SELECTED EXTRACT Block Start

On a smaller more individual scale, the same question can be asked. Shortly before actor Christopher Reeve was thrown from a horse and became a quadrapalegic, he played a paralyzed police officer in the HBO special Above Suspicion. Was the role a kind of dry run – a synchronicity – for what later happened to him? Reeve ultimately became the spokesman for individuals with spinal cord injuries. Did he agree to that role before he was born? Was free will operating or was this a random event?

Nothing, in my mind, is more heartbreaking  than the loss of a child. Personally, I don’t think I would survive it. Yet, people do. Several individuals who frequent our blog have lost children. What I’ve always wondered is whether child and parent agree to the possibility of this event before the child’s birth – or perhaps even farther back – or if it’s just a random tragedy.

The woman who has cut my hair for the last 20 years lost her son several years ago to an oxycontin overdose. She feels it was God’s will. I actually had done her son’s chart a few years earlier and told  her he needed to be very careful with drugs, that the possibility of overdose was in his chart.

SELECTED EXTRACT Block End
AVAILABLE DATA Block Start

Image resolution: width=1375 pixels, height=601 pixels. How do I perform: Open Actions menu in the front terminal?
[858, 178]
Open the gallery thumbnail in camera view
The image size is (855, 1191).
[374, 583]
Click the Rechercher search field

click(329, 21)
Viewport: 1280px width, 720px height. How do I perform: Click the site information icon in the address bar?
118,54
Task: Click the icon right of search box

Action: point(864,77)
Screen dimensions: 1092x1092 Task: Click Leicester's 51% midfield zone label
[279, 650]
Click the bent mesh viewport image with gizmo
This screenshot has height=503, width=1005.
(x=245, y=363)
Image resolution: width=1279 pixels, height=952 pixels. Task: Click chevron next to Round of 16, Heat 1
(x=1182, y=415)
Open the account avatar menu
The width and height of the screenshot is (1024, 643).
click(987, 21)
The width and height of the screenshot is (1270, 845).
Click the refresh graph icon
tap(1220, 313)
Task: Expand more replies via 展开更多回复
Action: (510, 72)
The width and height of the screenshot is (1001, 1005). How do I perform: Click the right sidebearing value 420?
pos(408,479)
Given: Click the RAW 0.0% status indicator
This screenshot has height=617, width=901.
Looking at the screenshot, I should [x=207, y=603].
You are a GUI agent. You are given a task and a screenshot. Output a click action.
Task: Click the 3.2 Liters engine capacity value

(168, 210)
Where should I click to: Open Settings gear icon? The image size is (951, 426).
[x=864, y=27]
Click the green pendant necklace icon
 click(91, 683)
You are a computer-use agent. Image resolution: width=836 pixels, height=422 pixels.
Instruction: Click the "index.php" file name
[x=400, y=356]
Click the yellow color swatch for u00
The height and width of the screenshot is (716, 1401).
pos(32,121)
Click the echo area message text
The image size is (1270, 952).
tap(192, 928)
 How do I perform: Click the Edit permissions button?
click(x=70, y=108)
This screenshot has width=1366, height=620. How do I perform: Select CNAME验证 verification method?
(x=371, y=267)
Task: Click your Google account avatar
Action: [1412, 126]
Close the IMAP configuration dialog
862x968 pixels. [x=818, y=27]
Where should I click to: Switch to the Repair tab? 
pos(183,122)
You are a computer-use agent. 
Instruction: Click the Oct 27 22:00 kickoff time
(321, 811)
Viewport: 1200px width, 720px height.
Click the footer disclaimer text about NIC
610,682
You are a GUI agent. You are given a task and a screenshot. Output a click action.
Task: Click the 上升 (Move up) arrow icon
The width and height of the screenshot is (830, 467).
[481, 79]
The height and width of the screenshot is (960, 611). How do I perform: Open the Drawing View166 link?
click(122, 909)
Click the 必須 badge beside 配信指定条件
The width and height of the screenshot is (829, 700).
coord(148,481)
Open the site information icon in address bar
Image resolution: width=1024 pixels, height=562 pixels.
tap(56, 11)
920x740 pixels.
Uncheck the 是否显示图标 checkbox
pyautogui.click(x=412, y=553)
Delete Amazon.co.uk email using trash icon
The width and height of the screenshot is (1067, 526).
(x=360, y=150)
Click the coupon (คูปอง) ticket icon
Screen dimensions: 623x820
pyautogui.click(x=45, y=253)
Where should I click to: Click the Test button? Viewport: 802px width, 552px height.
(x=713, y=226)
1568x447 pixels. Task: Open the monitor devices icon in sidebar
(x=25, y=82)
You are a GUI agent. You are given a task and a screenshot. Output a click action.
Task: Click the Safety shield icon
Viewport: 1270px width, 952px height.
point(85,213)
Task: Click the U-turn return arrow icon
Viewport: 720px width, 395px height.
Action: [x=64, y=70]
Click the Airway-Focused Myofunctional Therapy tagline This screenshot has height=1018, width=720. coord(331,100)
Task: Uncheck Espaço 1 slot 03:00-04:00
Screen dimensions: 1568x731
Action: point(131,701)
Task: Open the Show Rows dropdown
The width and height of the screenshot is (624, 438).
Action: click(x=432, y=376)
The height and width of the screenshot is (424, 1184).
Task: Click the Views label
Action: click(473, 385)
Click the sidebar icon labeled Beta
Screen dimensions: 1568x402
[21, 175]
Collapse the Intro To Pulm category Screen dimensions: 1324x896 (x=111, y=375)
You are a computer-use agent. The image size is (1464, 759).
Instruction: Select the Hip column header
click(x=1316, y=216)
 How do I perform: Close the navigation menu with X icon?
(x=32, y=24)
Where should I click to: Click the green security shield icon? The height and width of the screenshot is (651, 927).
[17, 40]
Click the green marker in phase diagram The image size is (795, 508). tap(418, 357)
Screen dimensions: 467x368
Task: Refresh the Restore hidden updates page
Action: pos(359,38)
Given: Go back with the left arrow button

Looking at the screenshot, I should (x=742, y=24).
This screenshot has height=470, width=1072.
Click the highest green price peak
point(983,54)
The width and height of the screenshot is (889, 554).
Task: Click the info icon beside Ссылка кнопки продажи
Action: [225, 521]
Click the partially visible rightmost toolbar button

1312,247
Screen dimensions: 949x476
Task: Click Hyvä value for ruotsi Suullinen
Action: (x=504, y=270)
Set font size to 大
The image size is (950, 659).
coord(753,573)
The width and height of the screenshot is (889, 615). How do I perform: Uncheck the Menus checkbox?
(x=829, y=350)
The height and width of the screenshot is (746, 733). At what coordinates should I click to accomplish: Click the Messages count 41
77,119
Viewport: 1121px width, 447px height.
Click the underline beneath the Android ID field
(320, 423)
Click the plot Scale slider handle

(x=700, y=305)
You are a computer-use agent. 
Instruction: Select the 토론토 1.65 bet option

AVAILABLE DATA Block End

▶ [ACTION ITEM A] In the passage on fate and free will, why did the writer tell the hairdresser that her son needed to be very careful with drugs? Answer in one to three sentences.
▶ [ACTION ITEM B] Please name the HBO special in which, according to the passage on fate and free will, Christopher Reeve played a paralyzed police officer.
▶ [ACTION ITEM C] Write a continuation of the passage on fate and free will, starting after its last sentence.

▶ [WRITTEN RESPONSE A] The writer had done the son's chart a few years before his death, and the possibility of an overdose was in that chart.

▶ [WRITTEN RESPONSE B] Above Suspicion.

▶ [WRITTEN RESPONSE C]
She reminded me of that not long after her son died and over the years has recounted the ways in which her son’s death forced her to grow, to evolve as a spiritual being.

If we’re born with free will, then  perhaps there are experiences we agree to explore in our present lives – our appointments with destiny, an oxymoron in the free will scheme of things. Then the event approaches and maybe we’re allowed to back out, to choose something else, or to go ahead as planned. One of the Weather Channel anchors choked up while viewing the ruin of Joplin, Missouri. Only ten minutes before the tornado struck, he and his crew had to pull off the road into Joplin because of the intense and violent hail. If they hadn’t been held up, they would have been in the middle of the tornado. Or, as another anchor put it, You and your crew might be dead.

If we follow this in a quantum sense, was an alternate reality created when he and his crew got held up? The Many Worlds Theory of quantum physics says that for every decision we make – or don’t make – an alternate path is created.

In the final scenes of Sphere, Michael Crichton explores this idea. The novel Replay, by Ken Grimwood, remains one of my favorites for its exploration of the strange quantum reality of the afterlife.  The movies Sliding Doors and The Source Code also explore these concepts. Although we haven’t seen The Adjustment Bureau, I’ve heard this movie explores the idea of free will versus predestination.

What if. Our lives, as lived from day to day, seem to be predicated on these two words. But perhaps the larger world is also built on this same premise. As above, so below.Makes sense. But really, I don’t have any  answers on this topic. I’ve just got  lot of questions.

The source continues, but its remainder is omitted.